No deal will lead to prolonged and severe economic uncertainty, new report finds
"Leaving without a deal will have significant negative consequences for the UK economy"
No deal will not “get Brexit done” rather, it will usher in a period of prolonged uncertainty for citizens, workers and businesses, which is unlikely to be resolved anytime soon, a new report by academic think tank The UK in a Changing Europe reveals.
The report – No deal Brexit: issues, impacts and implications – written by 11 academics from a variety of disciplines including Dr Meredith Crowley, Lecturer in Economics at St John's, shows that once the UK is outside the Article 50 framework it will be far harder, and take far longer, to get a deal with the EU. All member states’ national (and some sub-national) parliaments would need to ratify any deal.
The EU is unlikely to start negotiating a future relationship with the UK until the major issues in the Withdrawal Agreement – citizens’ rights, the divorce bill and the backstop – have been resolved. And the EU could withdraw or allow to expire any of the unilateral mitigations it has put in place, such as on road and air transport.

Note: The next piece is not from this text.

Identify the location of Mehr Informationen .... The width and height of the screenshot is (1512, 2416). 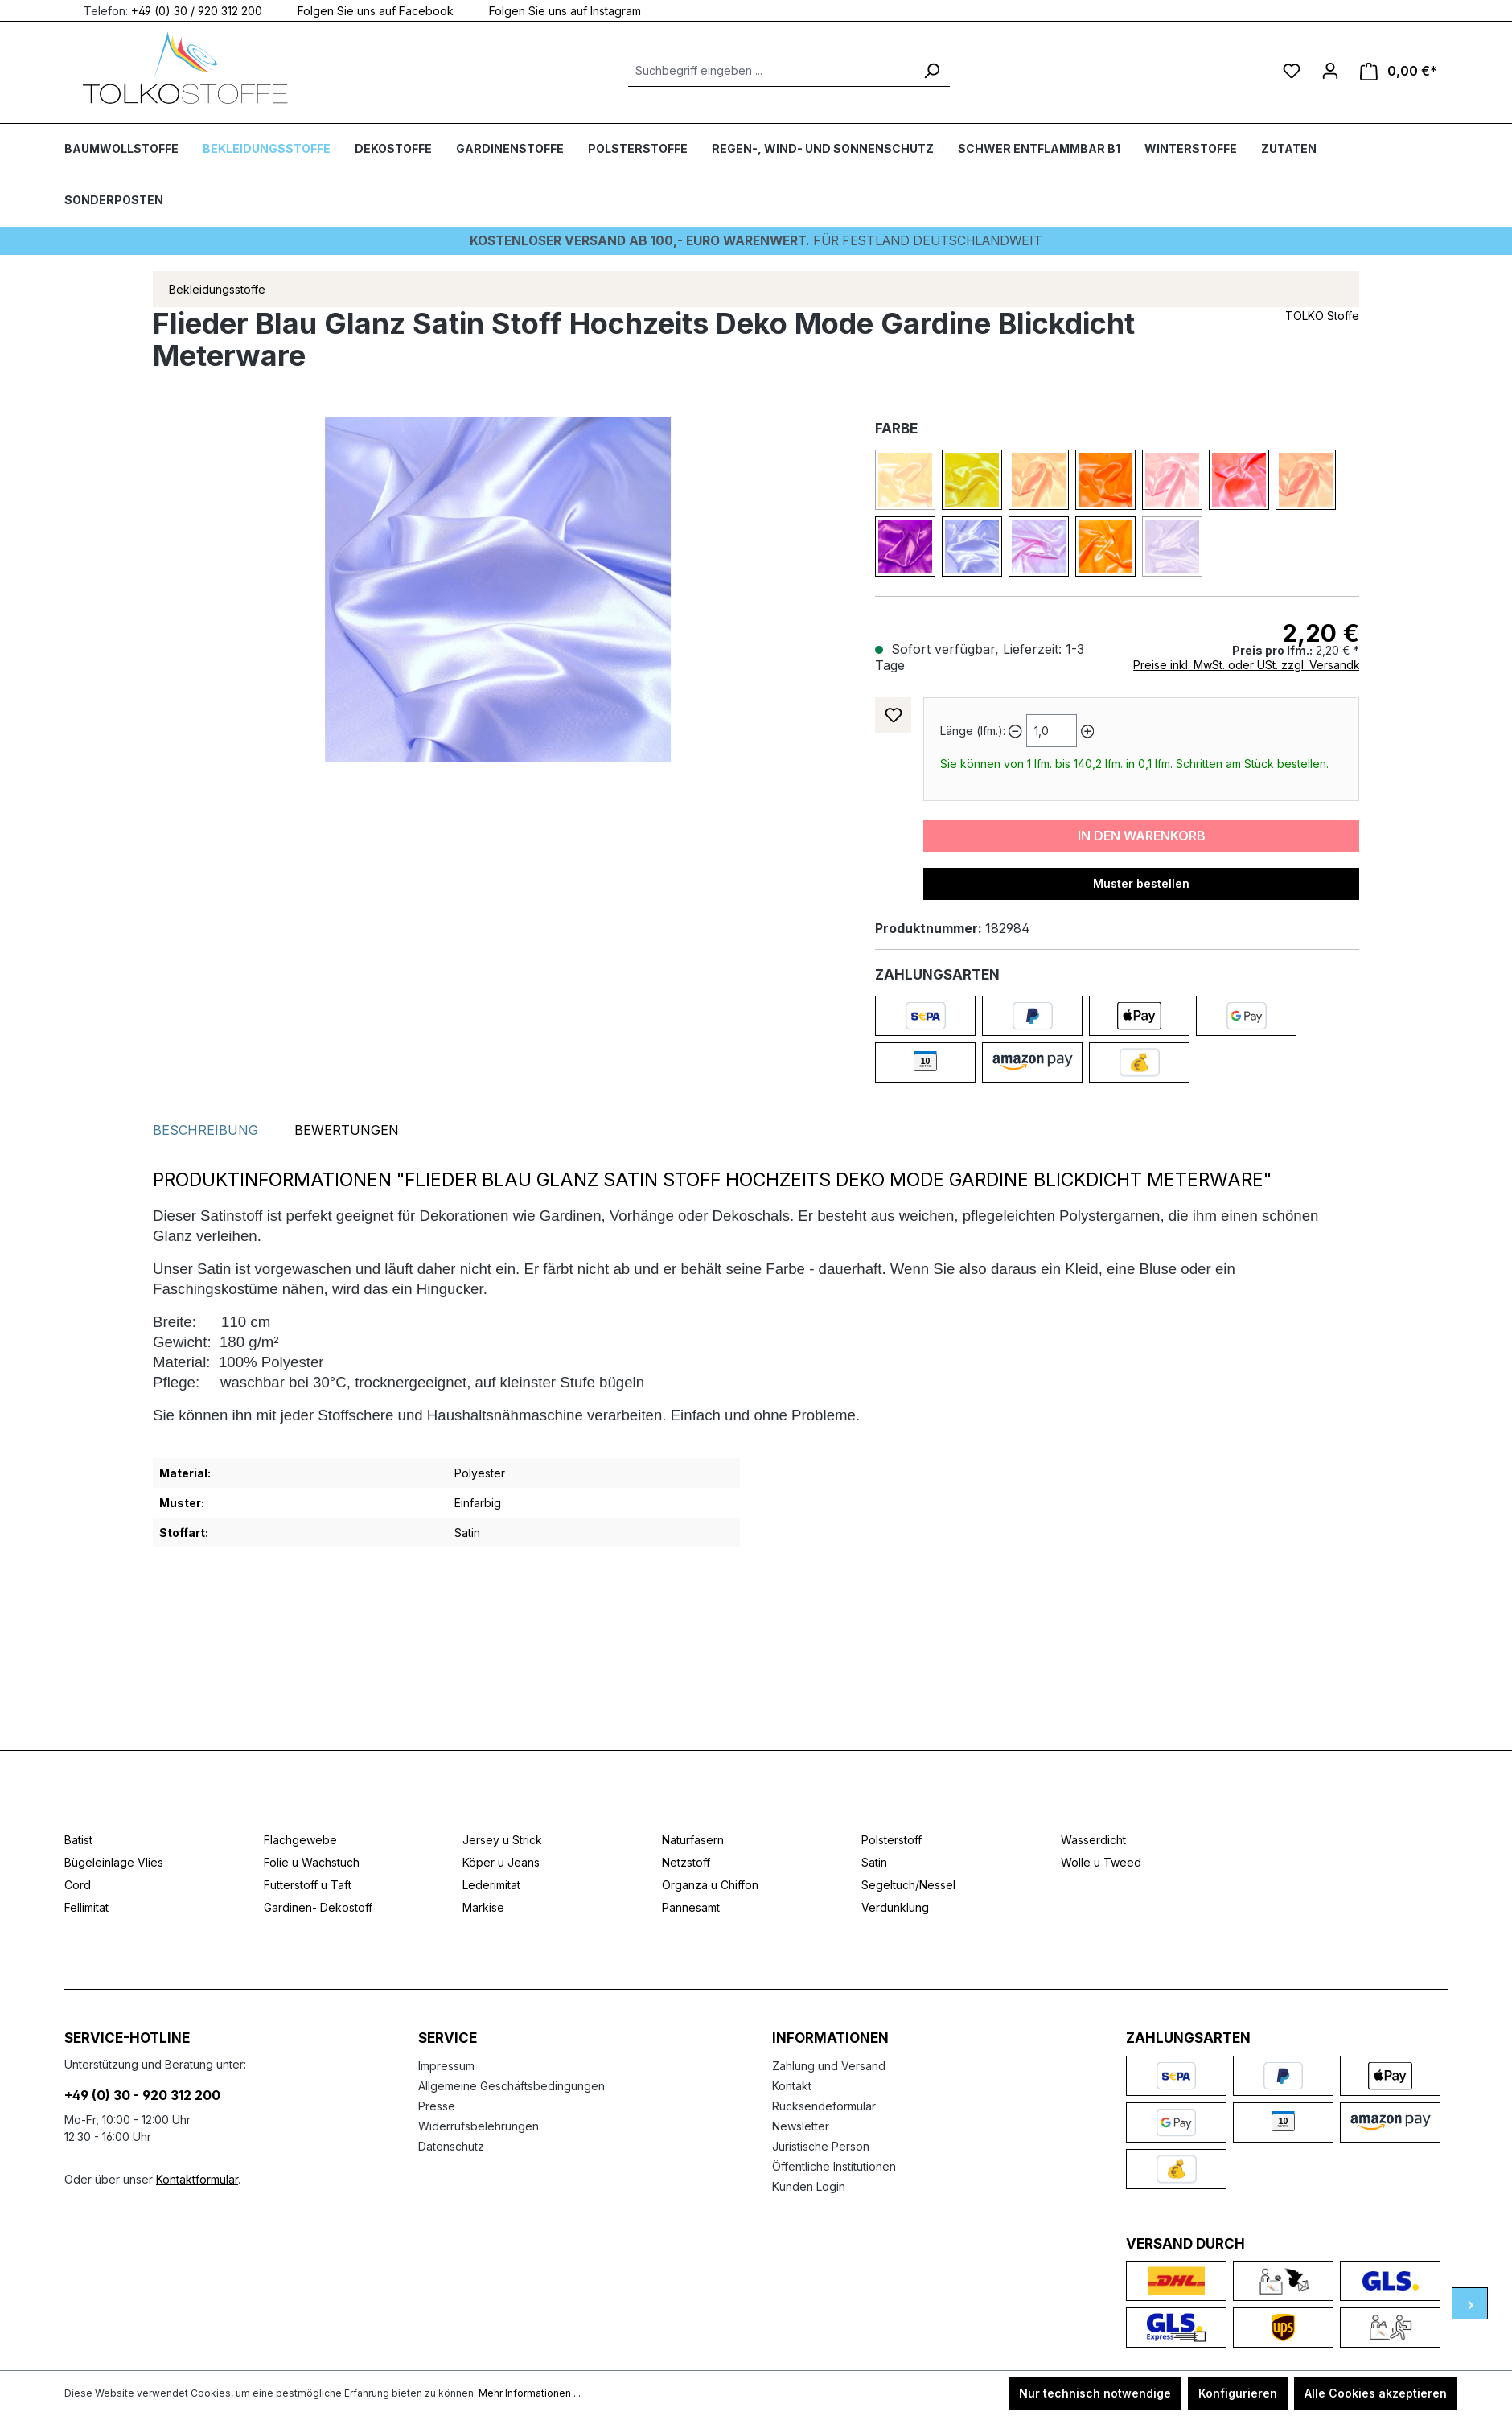
(530, 2393).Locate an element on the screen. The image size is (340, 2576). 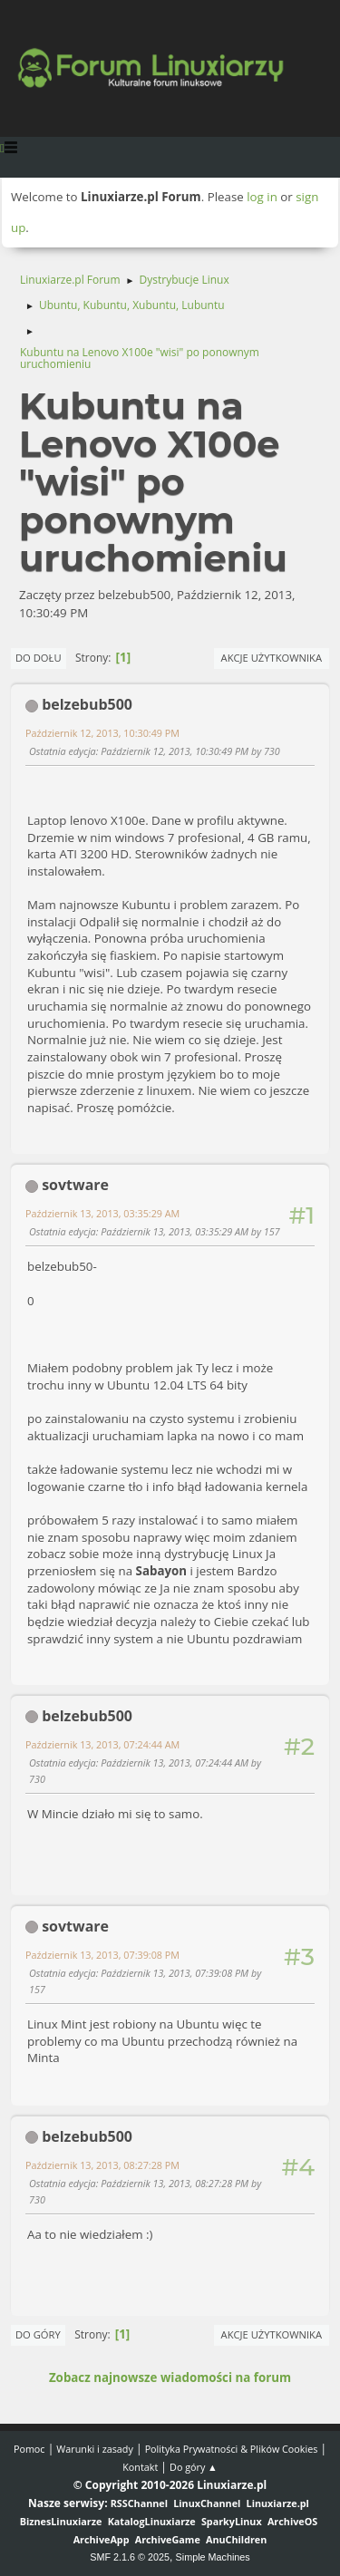
LinuxChannel is located at coordinates (206, 2503).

While the UK’s priority will be the continued flow of goods - even if this results in loss of tax revenue - the EU has emphasised it will implement existing rules, rather than prioritise the maintenance of trade flows.
The imposition of tariff and non-tariff barriers between the UK and its largest trading partner will be a major shock to the UK economy. Beyond that, the fall in the pound – most if not all of which will be priced in well before October 31 – will push up inflation, as after the referendum, reducing real wages.
However, disruption on day one may not be as immediate and visible as earlier reports have predicted. Businesses, and government, have put in place contingency plans to mitigate against the worst effects. Therefore, the financial system will not collapse, the stock market will not crash and interest rates won’t skyrocket.
But much is unknown: how consumers might behave, how business will react, and the policy response both here and in the EU. A recession is highly probable – but its depth and severity are uncertain.
The UK economy will, however, eventually adjust to the new realities of life outside the EU. Earlier research, which analysed the long-run effects of trading with the EU on World Trade Organisation (WTO) terms, found that, after 10 years, a WTO Brexit would reduce the UK’s income per capita by between 3.5% and 8.7%.
One of the report's authors Professor Anand Menon, Professor of European Politics and Foreign Affairs at King's College London and director of The UK in a Changing Europe, said: “Clearly it is difficult to make hard and fast predictions about what the implications of no deal will be. Equally, its immediate impact might not be as severe as some people are claiming.
“What our report makes clear is that leaving without a deal will have significant negative consequences for the UK economy. Nor will it mark the end of Brexit, merely herald in the start of negotiations that promise to be significantly more difficult than those we have witnessed to date.”